| TASK DETAILS |
Below are records that must be duplicated exactly.

BEGIN ENTRIES SUPPLIED

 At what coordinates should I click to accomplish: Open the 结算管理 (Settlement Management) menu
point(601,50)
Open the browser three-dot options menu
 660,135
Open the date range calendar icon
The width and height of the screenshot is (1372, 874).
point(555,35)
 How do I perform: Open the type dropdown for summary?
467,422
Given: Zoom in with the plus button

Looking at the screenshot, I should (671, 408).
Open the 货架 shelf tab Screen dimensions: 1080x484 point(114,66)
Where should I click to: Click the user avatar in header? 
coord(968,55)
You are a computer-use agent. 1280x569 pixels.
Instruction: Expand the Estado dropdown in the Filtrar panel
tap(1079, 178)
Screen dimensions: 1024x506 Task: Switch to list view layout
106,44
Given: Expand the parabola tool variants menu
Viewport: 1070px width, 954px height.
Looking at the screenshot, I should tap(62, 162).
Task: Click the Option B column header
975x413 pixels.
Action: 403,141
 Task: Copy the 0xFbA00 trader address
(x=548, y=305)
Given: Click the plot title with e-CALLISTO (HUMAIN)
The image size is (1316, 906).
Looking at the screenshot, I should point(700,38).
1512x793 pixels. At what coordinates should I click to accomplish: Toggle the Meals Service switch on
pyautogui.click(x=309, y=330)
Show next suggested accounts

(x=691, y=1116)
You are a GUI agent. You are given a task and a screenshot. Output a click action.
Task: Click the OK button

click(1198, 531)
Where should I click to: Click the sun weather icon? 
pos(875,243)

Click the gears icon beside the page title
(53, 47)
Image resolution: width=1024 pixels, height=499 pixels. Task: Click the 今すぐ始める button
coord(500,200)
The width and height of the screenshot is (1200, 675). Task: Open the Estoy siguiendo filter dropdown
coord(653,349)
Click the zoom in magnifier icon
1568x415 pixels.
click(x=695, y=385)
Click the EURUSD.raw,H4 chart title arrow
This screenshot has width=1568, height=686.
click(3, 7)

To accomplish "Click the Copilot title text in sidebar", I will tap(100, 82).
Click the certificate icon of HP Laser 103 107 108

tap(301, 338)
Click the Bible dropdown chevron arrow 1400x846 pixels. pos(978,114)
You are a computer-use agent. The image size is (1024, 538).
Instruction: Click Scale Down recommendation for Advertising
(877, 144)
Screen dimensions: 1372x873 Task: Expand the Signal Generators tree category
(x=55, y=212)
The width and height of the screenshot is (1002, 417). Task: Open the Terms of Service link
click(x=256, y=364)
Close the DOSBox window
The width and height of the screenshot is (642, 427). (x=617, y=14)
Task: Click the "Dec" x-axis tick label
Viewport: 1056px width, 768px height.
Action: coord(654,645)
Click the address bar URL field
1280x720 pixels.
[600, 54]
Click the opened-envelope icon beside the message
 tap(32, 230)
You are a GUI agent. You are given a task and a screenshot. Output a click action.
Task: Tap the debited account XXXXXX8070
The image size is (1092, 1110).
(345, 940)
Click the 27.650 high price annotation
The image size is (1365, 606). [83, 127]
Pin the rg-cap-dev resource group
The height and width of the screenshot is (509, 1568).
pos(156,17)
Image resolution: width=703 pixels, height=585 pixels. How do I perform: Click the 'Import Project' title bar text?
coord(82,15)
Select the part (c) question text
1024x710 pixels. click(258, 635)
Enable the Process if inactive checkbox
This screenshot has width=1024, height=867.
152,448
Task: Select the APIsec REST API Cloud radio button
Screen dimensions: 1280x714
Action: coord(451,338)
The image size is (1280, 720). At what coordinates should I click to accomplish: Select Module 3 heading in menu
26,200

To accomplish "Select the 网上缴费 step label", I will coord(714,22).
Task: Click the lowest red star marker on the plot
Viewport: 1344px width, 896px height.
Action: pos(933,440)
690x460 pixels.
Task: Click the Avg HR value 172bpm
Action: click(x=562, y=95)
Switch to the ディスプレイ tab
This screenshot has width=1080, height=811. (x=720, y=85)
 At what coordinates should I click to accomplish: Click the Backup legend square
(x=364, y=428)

END ENTRIES SUPPLIED

| TASK RESPONSE |
 At what coordinates should I click to accomplish: Open the 结算管理 (Settlement Management) menu
point(601,50)
Open the browser three-dot options menu
 660,135
Open the date range calendar icon
The width and height of the screenshot is (1372, 874).
point(555,35)
 How do I perform: Open the type dropdown for summary?
467,422
Given: Zoom in with the plus button

Looking at the screenshot, I should (671, 408).
Open the 货架 shelf tab Screen dimensions: 1080x484 point(114,66)
Where should I click to: Click the user avatar in header? 
coord(968,55)
You are a computer-use agent. 1280x569 pixels.
Instruction: Expand the Estado dropdown in the Filtrar panel
tap(1079, 178)
Screen dimensions: 1024x506 Task: Switch to list view layout
106,44
Given: Expand the parabola tool variants menu
Viewport: 1070px width, 954px height.
Looking at the screenshot, I should tap(62, 162).
Task: Click the Option B column header
975x413 pixels.
Action: 403,141
 Task: Copy the 0xFbA00 trader address
(x=548, y=305)
Given: Click the plot title with e-CALLISTO (HUMAIN)
The image size is (1316, 906).
Looking at the screenshot, I should point(700,38).
1512x793 pixels. At what coordinates should I click to accomplish: Toggle the Meals Service switch on
pyautogui.click(x=309, y=330)
Show next suggested accounts

(x=691, y=1116)
You are a GUI agent. You are given a task and a screenshot. Output a click action.
Task: Click the OK button

click(1198, 531)
Where should I click to: Click the sun weather icon? 
pos(875,243)

Click the gears icon beside the page title
(53, 47)
Image resolution: width=1024 pixels, height=499 pixels. Task: Click the 今すぐ始める button
coord(500,200)
The width and height of the screenshot is (1200, 675). Task: Open the Estoy siguiendo filter dropdown
coord(653,349)
Click the zoom in magnifier icon
1568x415 pixels.
click(x=695, y=385)
Click the EURUSD.raw,H4 chart title arrow
This screenshot has width=1568, height=686.
click(3, 7)

To accomplish "Click the Copilot title text in sidebar", I will tap(100, 82).
Click the certificate icon of HP Laser 103 107 108

tap(301, 338)
Click the Bible dropdown chevron arrow 1400x846 pixels. pos(978,114)
You are a computer-use agent. The image size is (1024, 538).
Instruction: Click Scale Down recommendation for Advertising
(877, 144)
Screen dimensions: 1372x873 Task: Expand the Signal Generators tree category
(x=55, y=212)
The width and height of the screenshot is (1002, 417). Task: Open the Terms of Service link
click(x=256, y=364)
Close the DOSBox window
The width and height of the screenshot is (642, 427). (x=617, y=14)
Task: Click the "Dec" x-axis tick label
Viewport: 1056px width, 768px height.
Action: coord(654,645)
Click the address bar URL field
1280x720 pixels.
[600, 54]
Click the opened-envelope icon beside the message
 tap(32, 230)
You are a GUI agent. You are given a task and a screenshot. Output a click action.
Task: Tap the debited account XXXXXX8070
The image size is (1092, 1110).
(345, 940)
Click the 27.650 high price annotation
The image size is (1365, 606). [83, 127]
Pin the rg-cap-dev resource group
The height and width of the screenshot is (509, 1568).
pos(156,17)
Image resolution: width=703 pixels, height=585 pixels. How do I perform: Click the 'Import Project' title bar text?
coord(82,15)
Select the part (c) question text
1024x710 pixels. click(258, 635)
Enable the Process if inactive checkbox
This screenshot has width=1024, height=867.
152,448
Task: Select the APIsec REST API Cloud radio button
Screen dimensions: 1280x714
Action: coord(451,338)
The image size is (1280, 720). At what coordinates should I click to accomplish: Select Module 3 heading in menu
26,200

To accomplish "Select the 网上缴费 step label", I will coord(714,22).
Task: Click the lowest red star marker on the plot
Viewport: 1344px width, 896px height.
Action: pos(933,440)
690x460 pixels.
Task: Click the Avg HR value 172bpm
Action: click(x=562, y=95)
Switch to the ディスプレイ tab
This screenshot has width=1080, height=811. (x=720, y=85)
 At what coordinates should I click to accomplish: Click the Backup legend square
(x=364, y=428)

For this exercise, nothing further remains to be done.